Distributional Inclusion Hypothesis and Quantifications: Probing for Hypernymy in Functional Distributional Semantics
Chun Hei Lo, Wai Lam, Hong Cheng, Guy Emerson
TL;DR
This work investigates whether Hypernymy can be learned within Functional Distributional Semantics (FDS) by connecting the Distributional Inclusion Hypothesis (DIH) with quantifications.
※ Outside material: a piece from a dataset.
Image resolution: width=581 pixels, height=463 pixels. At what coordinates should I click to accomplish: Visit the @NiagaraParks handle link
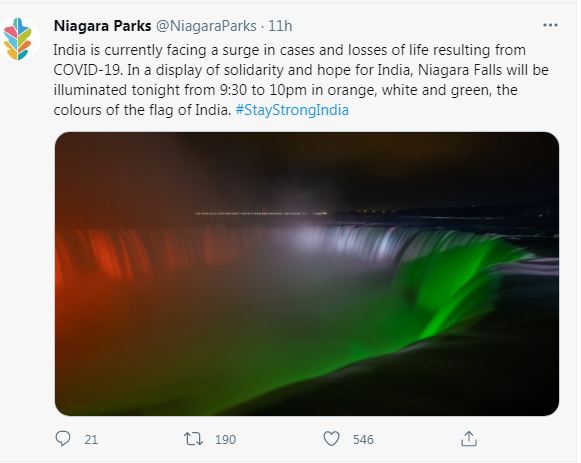[x=206, y=26]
It shows that conventional DIH-supported hypernymy learning emerges when training corpora obey the DIH, and introduces a universal-quantification objective (FDS∀) that enables hypernymy learning under the reverse DIH (rDIH). Across synthetic hierarchies and the large WordNet-based real hierarchy, FDS∀ improves hypernymy detection, and on real WikiWoods data, FDS∀ enhances performance over the baseline FDS. The results also demonstrate distributional generalization to nouns with incomplete context, suggesting practical benefits for open-class semantic learning and reasoning under quantification in FDS.
Abstract
Functional Distributional Semantics (FDS) models the meaning of words by truth-conditional functions. This provides a natural representation for hypernymy but no guarantee that it can be learnt when FDS models are trained on a corpus. In this paper, we probe into FDS models and study the representations learnt, drawing connections between quantifications, the Distributional Inclusion Hypothesis (DIH), and the variational-autoencoding objective of FDS model training. Using synthetic data sets, we reveal that FDS models learn hypernymy on a restricted class of corpus that strictly follows the DIH. We further introduce a training objective that both enables hypernymy learning under the reverse of the DIH and improves hypernymy detection from real corpora.